In 2013, what the researchers found was pretty dismal. Only about one-third of the nation’s teacher prep programs even acknowledged that there was a science to teaching kids to read, despite overwhelming consensus on that science.

Now the picture is better: In its most recent report, the council concluded that just over half of America’s teacher prep programs acknowledge the science of reading.

That’s not good enough for Walsh.

“Given that there was conclusive evidence from thousands and thousands of children being studied and how they learn how to read that was synthesized in about the 1990s, we think it’s high time that that number looked more like 100 percent,” Walsh said.

Instead of informing teachers about the science of reading, Walsh said, many undergraduate prep programs focus instead on techniques like having teachers ask students to guess words based on context. Other programs promote strategies like learning to read through exposure to books.

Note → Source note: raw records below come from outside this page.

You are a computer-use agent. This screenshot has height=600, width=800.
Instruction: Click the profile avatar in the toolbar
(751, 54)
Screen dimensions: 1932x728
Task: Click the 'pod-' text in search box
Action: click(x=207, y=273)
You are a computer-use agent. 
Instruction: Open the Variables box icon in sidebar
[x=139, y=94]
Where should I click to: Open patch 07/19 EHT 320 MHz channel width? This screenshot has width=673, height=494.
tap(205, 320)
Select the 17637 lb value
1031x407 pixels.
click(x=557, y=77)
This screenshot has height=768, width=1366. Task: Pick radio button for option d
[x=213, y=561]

“The prevailing wisdom in teacher prep programs has been … that reading comprehension comes to you naturally, that exposing you to the love of literature to causes you to read,” Walsh said. “The brain does not learn how to read because it loves the subject matter. That is not how the brain learns to decode words.”

Minnesota’s teacher prep programs in reading are better than the national average. Institutions like the University of Minnesota Twin Cities and Metropolitan State University get an A from the teacher quality council. But other institutions like St. Cloud State University get a D, and the University of Minnesota Crookston gets an F.

Walsh said that if Minnesota wants to reduce education disparities and improve its stagnant reading scores, more Minnesota universities and colleges need to make sure they’re giving future teachers deep learning on the science of reading. She also said Minnesota’s K-12 schools need to choose their curricula well and give teachers the professional development they need to bring the science of reading into their classrooms.

“Sixty-some percent of the schools in the state are actually acknowledging that there is a science to teaching reading, so this is good news. But I would be a little concerned that there has not been continued progress in the state,” Walsh said.

According to Walsh, if teacher prep programs continue to stagnate when it comes to the science of reading, that’s bad news for Minnesota students learning to read.

“Given the flat reading scores on the nation’s report card … we know that Minnesota has some work to do,” Walsh said. “So when we talk to states we have two big messages: Fix what’s going on in teacher prep, make sure they’re doing that. But also fix what’s going on in your schools.”